Stored records
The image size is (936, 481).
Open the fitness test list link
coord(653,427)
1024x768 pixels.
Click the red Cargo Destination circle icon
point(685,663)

● **Exercise prompt**:
Return the records in full, exactly as they read.

● **Written answer**:
The image size is (936, 481).
Open the fitness test list link
coord(653,427)
1024x768 pixels.
Click the red Cargo Destination circle icon
point(685,663)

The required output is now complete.